Punto 8, il ruolo della stampa. Cage traccia una linea di demarcazione tra
la stampa utile e intelligente, ossia quella che analizza, critica e informa, e
quella che si limita ad assegnare un voto. Condanna la seconda, e io ci sto. La
prima può migliorare l’industria, la seconda serve solo a gonfiare i forum,
senza guadagno per nessuno.
Punto 9, l’importanza dei giocatori. E qui Cage dice qualcosa di molto
interessante, ossia che ad avere in mano il destino dell’industria sono proprio
i gamer. Sono loro che comprando un gioco in massa lo trasformano in una saga
decennale. Oppure ne affondano completamente un altro, lasciandolo sugli
scaffali. O ancora si lamentano della qualità di un gioco, dopo averlo
scaricato illegalmente.

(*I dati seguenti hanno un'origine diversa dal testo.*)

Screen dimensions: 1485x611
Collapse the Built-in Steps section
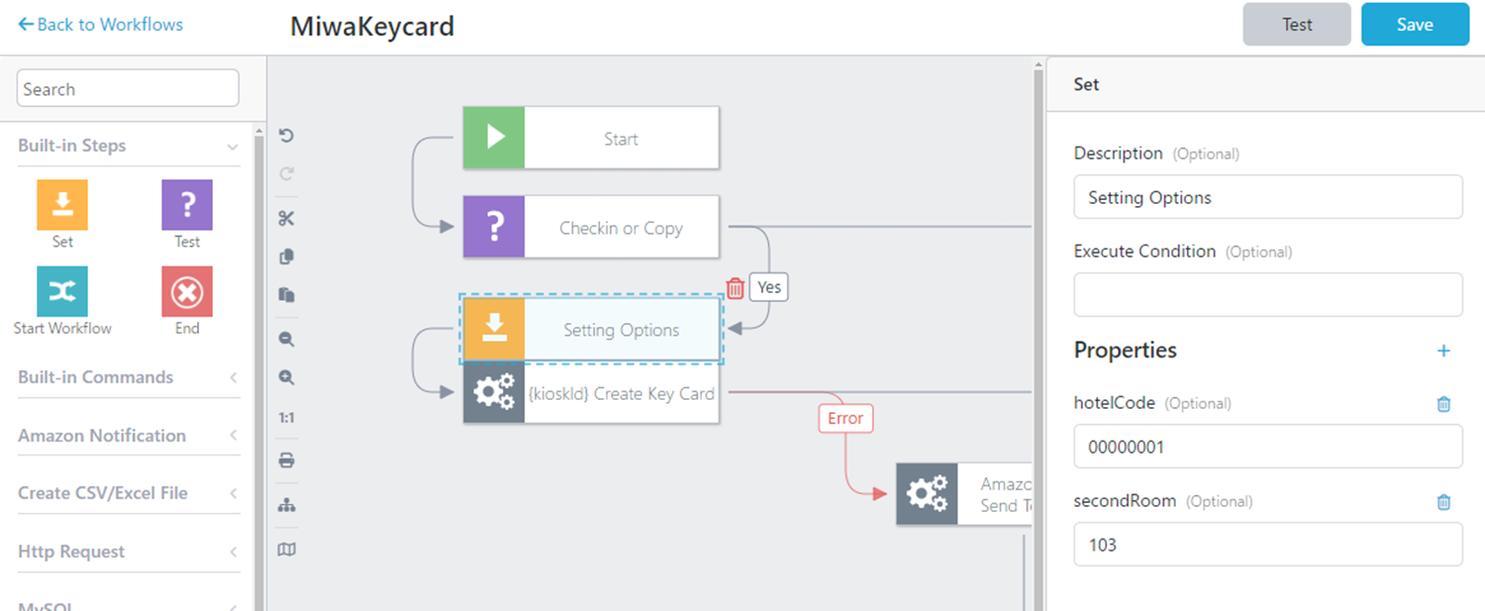pos(233,147)
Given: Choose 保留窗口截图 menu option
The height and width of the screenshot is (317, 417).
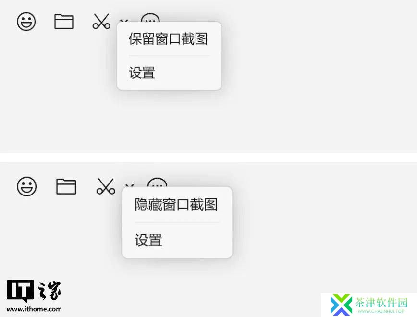Looking at the screenshot, I should 168,39.
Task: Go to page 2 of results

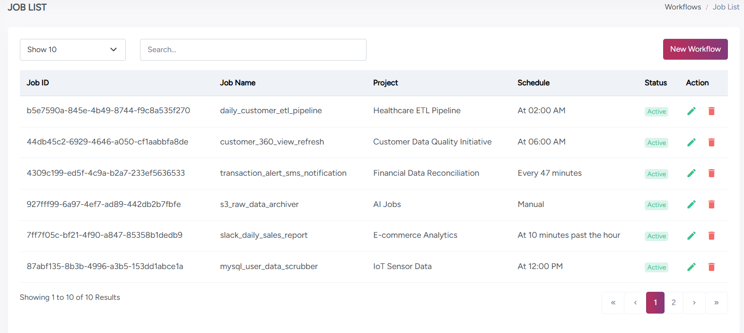Action: 674,303
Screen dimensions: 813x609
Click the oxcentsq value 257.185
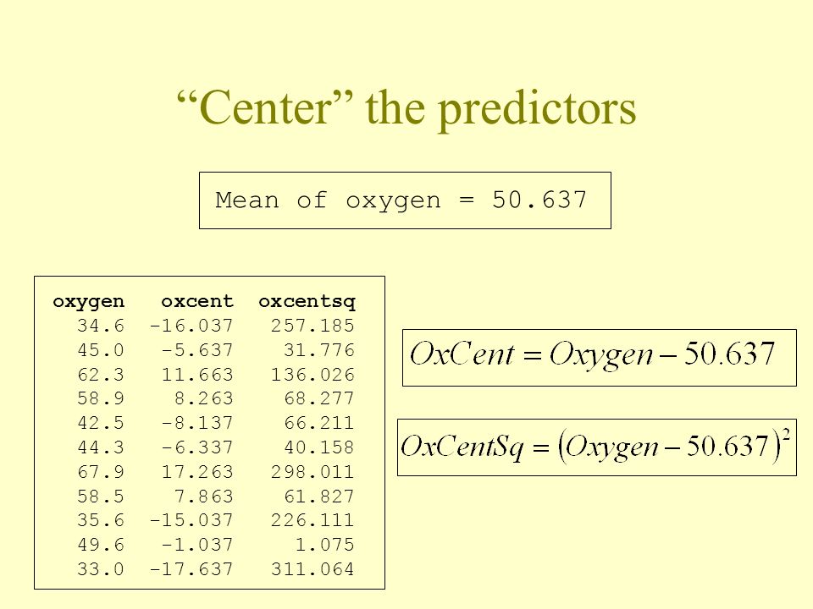(312, 326)
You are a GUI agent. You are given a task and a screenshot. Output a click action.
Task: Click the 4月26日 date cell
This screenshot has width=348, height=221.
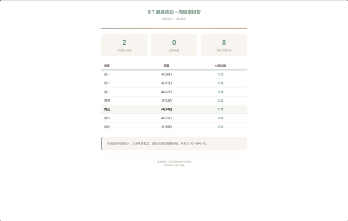(166, 127)
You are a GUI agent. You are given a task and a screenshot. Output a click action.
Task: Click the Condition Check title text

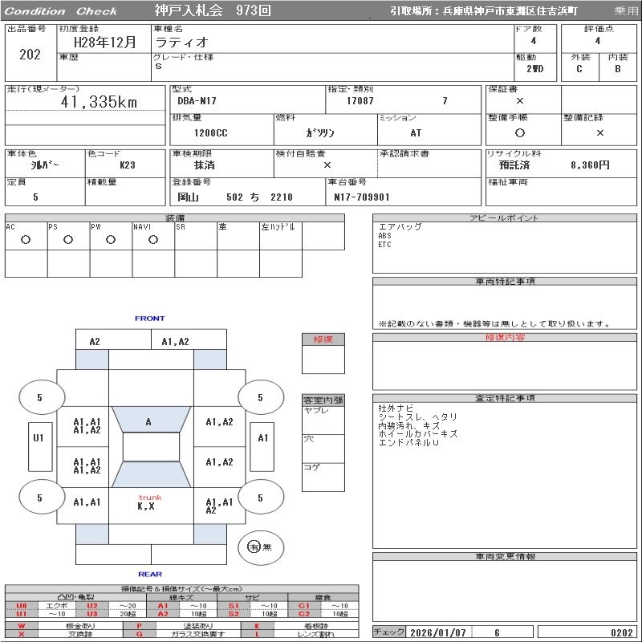point(61,11)
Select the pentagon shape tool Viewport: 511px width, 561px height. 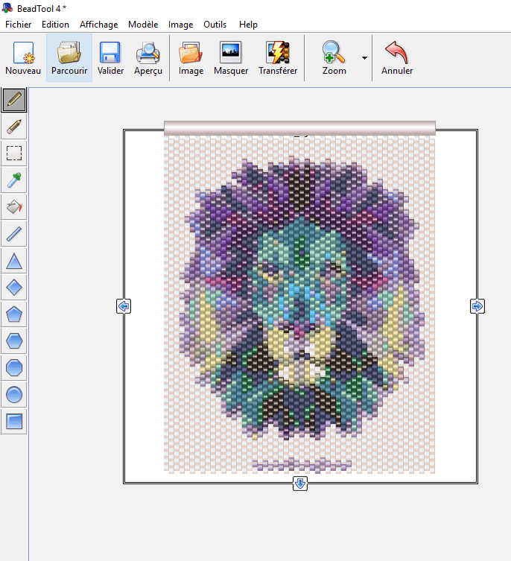[14, 314]

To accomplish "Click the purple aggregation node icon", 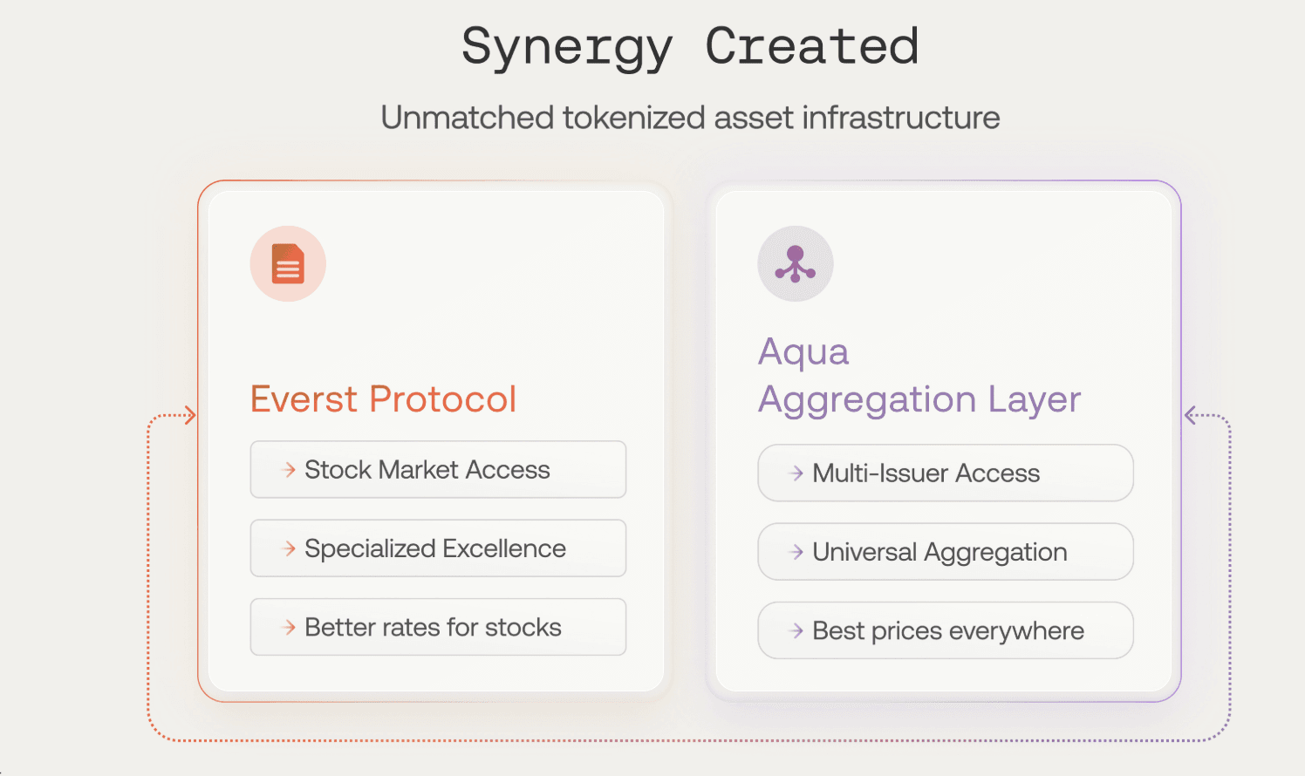I will (x=796, y=264).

Insomma, comprate quello che volete, comprate quello
che vi piace, e soprattutto sostenete le cose alle quali volete garantire un
seguito. Sembra un discorso scontato, ma non lo è.

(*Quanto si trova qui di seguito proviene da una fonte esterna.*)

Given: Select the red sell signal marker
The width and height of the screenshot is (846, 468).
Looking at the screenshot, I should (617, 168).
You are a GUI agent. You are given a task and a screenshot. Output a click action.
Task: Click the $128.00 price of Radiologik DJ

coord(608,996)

Cage conclude affermando che il
media del videogioco dovrebbe trasformarsi in “intrattenimento digitale, accessibile
a tutti, aperto a tutti i temi e generi, in grado di raccontare cose su noi
stessi, esseri umani e società, in maniera intelligente. E dovrebbe basarsi sul
viaggio, non sulla sfida”. Come già spiegato nei singoli punti, sono d’accordo
solo in parte. Alcuni generi di videogioco dovrebbero avere queste
caratteristiche, ma una forma di videogioco “classica”, ossia pronta ad offrire
sfide, non dovrà mai mancare sugli scaffali (e dubito mancherà mai). Soprattutto, più in generale, quest'ultima generazione ha visto il media del videogioco maturare, diversificarsi e responsabilizzarsi in maniera notevole ed esponenziale. Non si può pretendere che tutto cambi dall'oggi al domani. La maturazione è in atto, e Hollywood, il più delle volte, andrebbe lasciata ad occuparsi del suo media, mentre i videogame si evolvono secondo la loro natura, intrinsecamente diversa da quella cinematografica, e dunque bisognosa di creativi ad essa interamente dedicati.
Bella analisi.
RispondiEliminaPersonalmente apprezzo tantissimo il lavoro di Cage ma anche secondo me troppo spesso se ne esce con considerazioni da illuminato che sono in realtà abbastanza scontate e fuori posto. Anche perché tutto quello che lui ha descritto esiste già.
Ben vengano le incursioni di personalità Hollywoodiane però, che magari tra un'Ellen Page e un J.J. Abrams prima o poi il resto del mondo guarderà ai videogiochi con gli stessi occhi con cui guarda le pellicole cinematografiche. Fingers crossed.